Gold INGOT Unit 1 - Finding out about Open Standards

Aim

The aim of this lesson is to begin to understand Open Systems and their relationship with intellectual property.
By the end of the lesson you need to know the terms open standard‚ de facto standard, ISO standard‚ interoperability‚ BSI‚ ANSI.

INGOT assessment criterion - I understand the term interoperability

Observation
This is an exercise in observation. Use the links and watch the video clips about open standards. Write down as much as you can about Open Standards. Don`t worry if it doesn`t make much sense yet. Standards make it easier for people to use technology because they are presented with things that are familiar and they help different technologies work together. Open means that no-one can hide how the standard operates from other people or stop other people from using the standard.padlock

(If your site blocks "You Tube" you can use a web browser to go here and download and use the video locally. You should consider any copyright issues associated with any work you use)

Why Open Standards Matter
Open Standards Promote Access to Knowledge
The Social and Political Implications of Open Standards
Work in groups of 6 and put together 3 key questions about Open Standards that you would like to ask as a result of watching the video clips. Appoint a spokesperson and be ready for that person to ask your questions to the rest of the class. (alternatively join the Open Standards Forum and contribute there)

Make notes of answers to questions and things that you learnt about Open Standards from the questions and the videos. In your e-portfolio, make a title Open Standards. Write down what you think Open standards are and why they are important.

Standards in the IT industry are agreed so that information can easily pass between different technological systems. This free transfer of information between technological systems is called interoperability.
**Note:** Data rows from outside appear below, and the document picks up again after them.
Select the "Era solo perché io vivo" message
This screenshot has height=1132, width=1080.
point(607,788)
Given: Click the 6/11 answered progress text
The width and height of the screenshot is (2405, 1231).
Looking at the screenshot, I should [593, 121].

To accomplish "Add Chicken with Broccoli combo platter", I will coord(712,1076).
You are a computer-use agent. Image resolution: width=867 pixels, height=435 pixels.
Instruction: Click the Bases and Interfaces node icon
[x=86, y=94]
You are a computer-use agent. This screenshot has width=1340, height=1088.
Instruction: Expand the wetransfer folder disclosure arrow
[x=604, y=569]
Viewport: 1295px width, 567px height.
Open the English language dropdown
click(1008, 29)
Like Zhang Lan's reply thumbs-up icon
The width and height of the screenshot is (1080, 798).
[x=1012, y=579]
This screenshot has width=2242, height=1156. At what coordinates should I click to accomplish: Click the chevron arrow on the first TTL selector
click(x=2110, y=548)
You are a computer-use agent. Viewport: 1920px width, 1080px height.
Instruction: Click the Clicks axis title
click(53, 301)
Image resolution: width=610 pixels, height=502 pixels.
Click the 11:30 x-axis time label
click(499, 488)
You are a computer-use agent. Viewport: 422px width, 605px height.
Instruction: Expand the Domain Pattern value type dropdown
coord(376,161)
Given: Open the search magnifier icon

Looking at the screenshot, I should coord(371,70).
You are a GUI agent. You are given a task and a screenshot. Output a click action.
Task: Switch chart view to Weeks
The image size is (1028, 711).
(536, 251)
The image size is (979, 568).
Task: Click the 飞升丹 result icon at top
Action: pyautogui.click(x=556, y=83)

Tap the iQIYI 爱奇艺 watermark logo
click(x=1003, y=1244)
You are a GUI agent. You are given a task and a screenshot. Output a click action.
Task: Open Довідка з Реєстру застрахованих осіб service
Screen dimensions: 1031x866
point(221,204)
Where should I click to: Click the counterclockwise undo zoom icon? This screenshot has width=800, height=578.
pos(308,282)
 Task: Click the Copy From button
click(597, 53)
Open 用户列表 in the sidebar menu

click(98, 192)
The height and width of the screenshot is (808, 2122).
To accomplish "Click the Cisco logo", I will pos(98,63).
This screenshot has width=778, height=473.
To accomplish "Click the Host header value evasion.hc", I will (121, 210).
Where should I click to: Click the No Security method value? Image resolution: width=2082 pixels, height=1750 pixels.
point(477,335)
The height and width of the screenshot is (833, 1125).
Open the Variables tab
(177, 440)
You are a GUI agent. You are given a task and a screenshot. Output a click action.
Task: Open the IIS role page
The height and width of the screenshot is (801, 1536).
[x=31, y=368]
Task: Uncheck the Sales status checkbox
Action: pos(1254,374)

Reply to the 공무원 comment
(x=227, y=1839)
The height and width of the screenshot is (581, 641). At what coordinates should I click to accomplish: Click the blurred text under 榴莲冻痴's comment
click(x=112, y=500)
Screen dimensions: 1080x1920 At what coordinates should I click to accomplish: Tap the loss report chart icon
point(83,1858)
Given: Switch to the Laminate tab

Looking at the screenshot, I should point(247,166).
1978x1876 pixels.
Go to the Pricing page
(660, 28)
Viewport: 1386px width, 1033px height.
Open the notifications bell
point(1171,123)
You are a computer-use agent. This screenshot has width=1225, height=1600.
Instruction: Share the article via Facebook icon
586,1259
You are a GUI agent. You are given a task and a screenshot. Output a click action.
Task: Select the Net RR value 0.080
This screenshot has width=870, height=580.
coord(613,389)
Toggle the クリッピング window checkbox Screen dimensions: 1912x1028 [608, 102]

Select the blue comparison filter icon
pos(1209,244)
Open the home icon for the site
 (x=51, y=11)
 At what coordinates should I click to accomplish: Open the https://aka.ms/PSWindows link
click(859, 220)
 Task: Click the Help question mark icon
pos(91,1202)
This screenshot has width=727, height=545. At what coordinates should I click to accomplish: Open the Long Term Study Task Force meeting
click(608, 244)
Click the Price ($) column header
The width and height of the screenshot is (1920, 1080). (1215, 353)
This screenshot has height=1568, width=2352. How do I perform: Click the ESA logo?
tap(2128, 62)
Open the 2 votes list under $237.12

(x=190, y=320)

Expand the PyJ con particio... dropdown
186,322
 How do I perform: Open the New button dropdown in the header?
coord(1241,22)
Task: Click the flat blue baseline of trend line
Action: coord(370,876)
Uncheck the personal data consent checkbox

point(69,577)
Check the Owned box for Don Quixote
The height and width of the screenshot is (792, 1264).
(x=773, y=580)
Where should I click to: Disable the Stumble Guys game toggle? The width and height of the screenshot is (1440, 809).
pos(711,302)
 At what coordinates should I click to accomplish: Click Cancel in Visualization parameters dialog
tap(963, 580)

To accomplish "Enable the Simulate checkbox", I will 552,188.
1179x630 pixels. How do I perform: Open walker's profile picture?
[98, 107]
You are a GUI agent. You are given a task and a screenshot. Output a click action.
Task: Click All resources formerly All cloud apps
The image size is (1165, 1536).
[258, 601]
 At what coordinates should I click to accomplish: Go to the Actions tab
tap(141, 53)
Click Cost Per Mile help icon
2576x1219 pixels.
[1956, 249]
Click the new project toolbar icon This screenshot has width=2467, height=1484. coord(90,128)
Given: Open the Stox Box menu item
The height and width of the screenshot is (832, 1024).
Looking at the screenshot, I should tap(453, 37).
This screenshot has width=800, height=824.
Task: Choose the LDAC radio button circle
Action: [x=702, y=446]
open lockAn Open Standard is a standard that everyone can use without paying the owner of the standard or being afraid of legal action for using the standard against the wishes of the owner of the standard. Open standards are clearly explained so that anyone with knowledge in the area of the standard can understand how the standard works and can implement it in their own work or products. A good example is HTML, the language used to develop web pages.

 

The opposite of an Open Standard is a Closed Standard sometimes referred to as a Proprietary Standard. Closed standards are kept secret and can be implemented so as to prevent a company's competitors from getting into a market that the company dominates. For example, if a company owned the railway lines they could prevent anyone they didn't approve from running a train service because they would own the key standard for running trains. The .doc format in MS Word is a good example from the world of IT.

Usually the most Open Standards are maintained by committees with no particular commercial interest in the standard or the industries supported by the standard. Standards that are effectively owned by one company or cartel of companies that benefit commercially from the standard are generally termed Proprietary Standards and are kept secret to benefit the owner of the standard. Popular proprietary standards are called De Facto standards because they are standards only because of common use, not because they have been agreed by official standardisation bodies or organisations. The .doc word processor format is a de facto standard, html is an open standard. The Flash video standard is a de facto standard, jpeg is an open standard. Can you find some more open and closed standards?
The international ISO standards committee generally maintains standards approved by the national standards committees of many countries and so ISO Standards tend to be accepted as fully open. British standards are a national version as are American Standards (BSI - British Standards Institute, ANSI – American National Standards Institute). Some standards will be British and ISO standards, others just one or the other. The same is true for other national standards organisations. There are many standards bodies and committees that are independent of countries and so it's quite confusing as to what the word standard actually means. Companies are very keen to use the term standard to support market confidence in their products. The term industry standard is often used to promote such confidence and to justify choice of popular proprietary brands, often by people that don't really understand the difference between open and closed standards.
Why does all this matter?
An important consideration is whether a standard promotes competition in a particular market or prevents it. This will determine the quality and price of the technological products you use. The worst case is when control of a single standard affects many other technologies and standards. A user that is locked into a proprietary standard will end up paying more and innovation and quality are likely to be reduced.
Now try the Open Standards Quiz by clicking here.

Extension work
Read the two articles here and here. They are critical of Microsoft for not supporting Open Standards. Can you find examples of where Microsoft does support Open Standards? As the current MS Office file formats become obsolete, is the company justified in developing its own new document formats when there is already an agreed international open standard? Why do you think it is or it isn`t? Summarise what you think for presentation to the rest of the group.